In Vithal Biku Patekar (supra), this Court has held that comparing has to be shown between the acquired plot and the sale deed plot for market value. In this case, both the plots are in the same vicinity and the same village. The claimant has deposed that in the unacquired portion abutting the acquired land, there is a farmhouse and two wells. He has deposed that the acquired land is at a distance of 10 mtrs. from Marcela-Savoiverem road. He has deposed that the office of Village Panchayat of Betqui-Candola is situated at a distance of 25 mtrs. from the acquired land. He has deposed that the Primary Health Center is situated at a distance of 250 mtrs. from the acquired land. 28. The respondent has also deposed that the acquired land is situated at a distance of 50 mtrs. from the land belonging to the Dhupkar family. He has deposed that plots of land sold by the Dhupkar family were at the rate of Rs.300/-per sq.mtr. and thereafter, he produced several sale deeds by which the Dhupkar family sold its plots. 29. In paragraph 6 of the affidavit in lieu of examination in chief, there are statements about the cultivation and development in the acquired plot and the unacquired portion and the income from the activity in the acquired plot.
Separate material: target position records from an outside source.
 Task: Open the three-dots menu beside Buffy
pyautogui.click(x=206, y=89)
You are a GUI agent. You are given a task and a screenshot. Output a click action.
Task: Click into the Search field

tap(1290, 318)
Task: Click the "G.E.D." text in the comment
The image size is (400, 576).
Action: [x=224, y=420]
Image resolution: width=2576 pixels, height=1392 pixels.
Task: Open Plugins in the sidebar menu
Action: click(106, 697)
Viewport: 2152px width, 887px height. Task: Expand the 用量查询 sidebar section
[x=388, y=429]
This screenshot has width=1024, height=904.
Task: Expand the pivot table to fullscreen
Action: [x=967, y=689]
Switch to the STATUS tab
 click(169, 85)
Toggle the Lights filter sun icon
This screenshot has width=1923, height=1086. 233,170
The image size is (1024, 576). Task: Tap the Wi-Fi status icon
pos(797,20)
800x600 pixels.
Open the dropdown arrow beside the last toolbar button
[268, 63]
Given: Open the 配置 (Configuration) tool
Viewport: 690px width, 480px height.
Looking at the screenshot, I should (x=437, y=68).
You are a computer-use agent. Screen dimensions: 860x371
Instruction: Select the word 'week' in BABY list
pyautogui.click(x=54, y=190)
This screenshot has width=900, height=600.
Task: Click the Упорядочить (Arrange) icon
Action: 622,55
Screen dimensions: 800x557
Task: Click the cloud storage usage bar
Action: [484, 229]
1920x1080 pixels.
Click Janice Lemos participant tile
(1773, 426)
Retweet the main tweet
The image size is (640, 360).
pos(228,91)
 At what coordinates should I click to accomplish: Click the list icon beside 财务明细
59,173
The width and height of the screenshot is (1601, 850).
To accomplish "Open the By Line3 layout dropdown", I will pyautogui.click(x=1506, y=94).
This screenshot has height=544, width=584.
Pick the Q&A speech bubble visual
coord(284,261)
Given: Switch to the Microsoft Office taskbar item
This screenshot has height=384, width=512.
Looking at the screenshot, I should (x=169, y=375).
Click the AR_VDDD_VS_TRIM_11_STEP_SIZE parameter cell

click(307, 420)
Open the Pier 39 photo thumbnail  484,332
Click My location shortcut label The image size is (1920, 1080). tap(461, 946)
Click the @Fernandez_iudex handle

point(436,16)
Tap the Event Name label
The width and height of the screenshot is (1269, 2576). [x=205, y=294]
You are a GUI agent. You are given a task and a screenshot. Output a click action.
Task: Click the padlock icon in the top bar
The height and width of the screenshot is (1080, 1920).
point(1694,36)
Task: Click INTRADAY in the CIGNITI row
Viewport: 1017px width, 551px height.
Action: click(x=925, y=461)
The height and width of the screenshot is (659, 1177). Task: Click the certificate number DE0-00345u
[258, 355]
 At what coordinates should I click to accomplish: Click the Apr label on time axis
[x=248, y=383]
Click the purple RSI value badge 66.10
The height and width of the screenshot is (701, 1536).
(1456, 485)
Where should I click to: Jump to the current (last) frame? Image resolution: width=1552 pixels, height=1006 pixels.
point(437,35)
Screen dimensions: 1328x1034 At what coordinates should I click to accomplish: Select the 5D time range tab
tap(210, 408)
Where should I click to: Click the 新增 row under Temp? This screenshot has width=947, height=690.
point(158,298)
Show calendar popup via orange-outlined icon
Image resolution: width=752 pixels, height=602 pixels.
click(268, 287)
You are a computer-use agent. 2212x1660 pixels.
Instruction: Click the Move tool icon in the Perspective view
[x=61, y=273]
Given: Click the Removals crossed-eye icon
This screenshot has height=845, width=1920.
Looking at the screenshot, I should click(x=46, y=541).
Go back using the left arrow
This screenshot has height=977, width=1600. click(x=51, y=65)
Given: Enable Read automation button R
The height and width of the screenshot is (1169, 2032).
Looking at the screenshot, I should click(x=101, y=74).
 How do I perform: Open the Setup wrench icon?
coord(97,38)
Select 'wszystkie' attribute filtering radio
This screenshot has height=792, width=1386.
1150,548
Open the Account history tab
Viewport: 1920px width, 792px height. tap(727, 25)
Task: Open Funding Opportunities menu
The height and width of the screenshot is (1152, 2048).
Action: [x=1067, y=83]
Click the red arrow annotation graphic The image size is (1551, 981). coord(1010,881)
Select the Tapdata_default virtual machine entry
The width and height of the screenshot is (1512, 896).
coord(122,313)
The respondent has deposed that the village of Marcel is situated at a distance of 1.5 kms. from the acquired plot and the rate at Marcel varies from Rs.1,500/- per sq.mtr. to Rs.2,200/- per sq.mtr. 30. This means that there is clear evidence about the comparability. The sale instance in the present case is in respect of one of the plots belonging to the Dhupkar family. There is evidence that these plots are hardly about 50 mtrs. away from the acquired plot and consequently will enjoy the same or similar benefits as are enjoyed by the acquired plot. Thus, there is compliance with the observations in Vithal Biku Patekar (supra). 31. This appeal is therefore dismissed but without any order for cost. 32. This Court appreciates the efforts put in by Ms. Sulekha Kamat in presenting this case after thorough research and in an extremely fair manner.